Minimize $\log|\Sigma|+\text{Tr}[\Sigma^{-1}S]$ with $\Sigma=AA'+\Phi$

55 Views Asked by At

Let $S,\Phi$ be $n\times n$ real positive definite matrices, with $\Phi$ diagonal. Consider the problem of minimizing

$$L(A)=\log|\Sigma|+\text{Tr}[\Sigma^{-1}S], \quad \Sigma=AA'+\Phi,$$

subject to $A\in \mathbb R^{n\times k}$, where $k<n$. I want to show the following proposition :

Proposition. Let $UDU'$ be an eigendecomposition of $\Phi^{-1/2}S\Phi^{-1/2}$, with diagonal elements of $D$ in decreasing order. Then the map $A\mapsto L(A)$ is minimized at

$$A^*=\Phi^{1/2}U_k\max\{D_k-I_k,0\}^{1/2},$$

where $U_k$ consists of the first $k$ columns of $U$, and $D_k$ is the $k\times k$ upper-left block of $D$.

Proof. The first step is to transform the optimization problem into an equivalent one. Using the properties of determinant and trace we have

$$\min_{A\in \mathbb R^{n\times k}} \log|\Sigma|+\text{Tr}[\Sigma^{-1}S], $$

$$\iff \min_{A\in \mathbb R^{n\times k}} \log|\Phi^{1/2}\Phi^{-1/2}\Sigma\Phi^{-1/2}\Phi^{1/2}|+\text{Tr}[\Phi^{1/2}\Sigma^{-1}\Phi^{1/2}\Phi^{-1/2}S\Phi^{-1/2}],$$

$$\iff \min_{A\in \mathbb R^{n\times k}} \log|\Phi|+\log|\Sigma^*|+\text{Tr}[{\Sigma^*}^{-1}S^*], $$

$$\iff \min_{B\in \mathbb R^{n\times k}} \log|\Sigma^*|+\text{Tr}[{\Sigma^*}^{-1}S^*], $$

where $\Sigma^*=\Phi^{-1/2}\Sigma\Phi^{-1/2}=BB'+I_n$, $B=\Phi^{-1/2}A$, and $S^*=\Phi^{-1/2}S\Phi^{-1/2}$.

Source material:

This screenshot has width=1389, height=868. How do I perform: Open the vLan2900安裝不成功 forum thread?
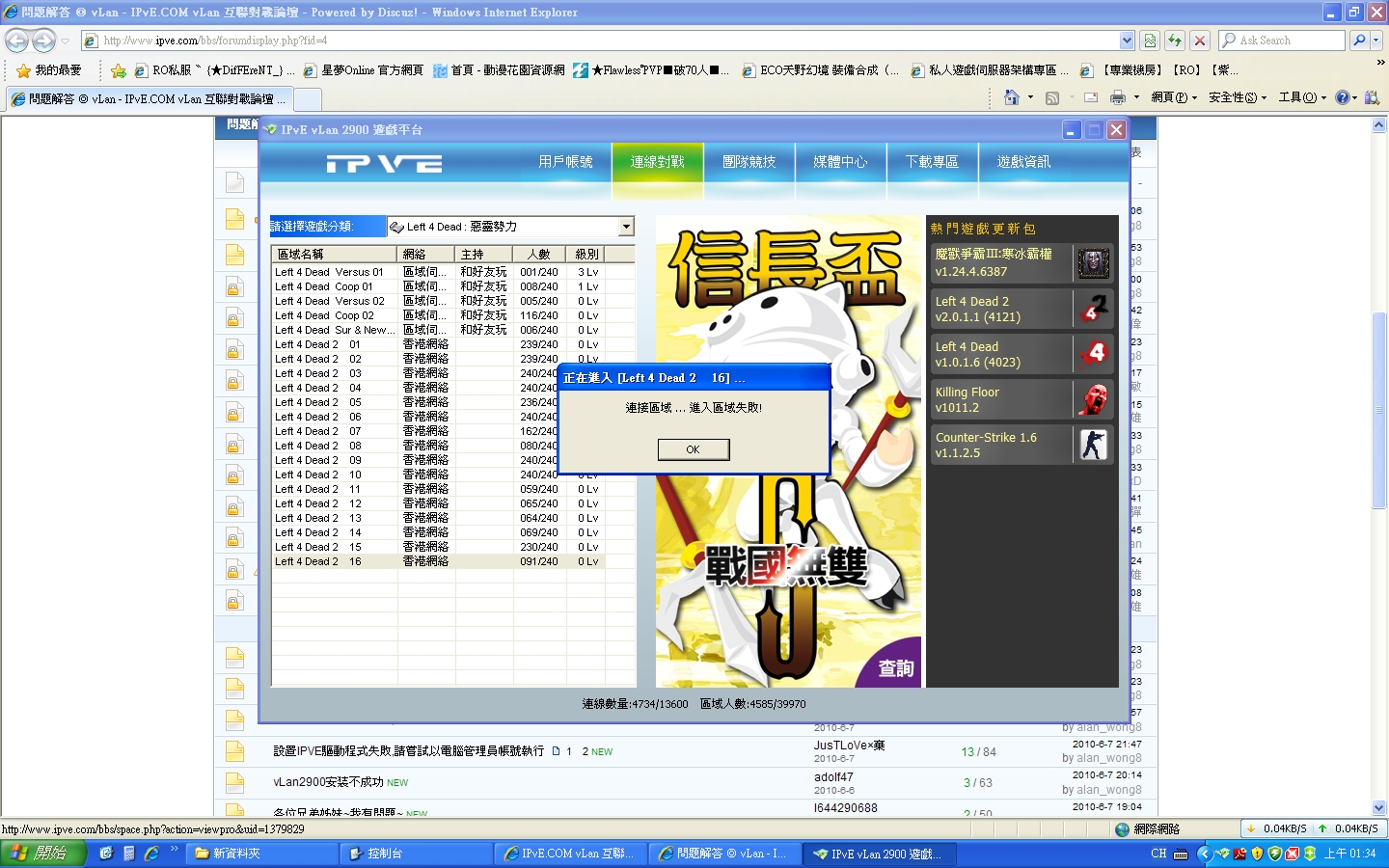pyautogui.click(x=328, y=782)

Aim of the task: According to the matrix minimization post, what justifies rewriting the original minimization of $\log|\Sigma|+\text{Tr}[\Sigma^{-1}S]$ as an equivalent problem? Answer in one to three sentences. Rely only on the matrix minimization post here, not on the material.

Task response: The post says the rewriting relies on the properties of determinant and trace. Inserting factors of $\Phi^{1/2}\Phi^{-1/2}$ lets the log-determinant split into $\log|\Phi|+\log|\Sigma^*|$ and turns the trace term into $\text{Tr}[{\Sigma^*}^{-1}S^*]$, where $\Sigma^*=\Phi^{-1/2}\Sigma\Phi^{-1/2}$ and $S^*=\Phi^{-1/2}S\Phi^{-1/2}$.